Provided material:
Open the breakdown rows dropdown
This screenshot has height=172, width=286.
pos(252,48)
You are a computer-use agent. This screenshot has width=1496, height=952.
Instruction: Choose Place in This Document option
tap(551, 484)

Problem statement: Beginning at the line that holds "Instruction: Choose Place", write out word for word each line through the end of the records.

Task result:
Instruction: Choose Place in This Document option
tap(551, 484)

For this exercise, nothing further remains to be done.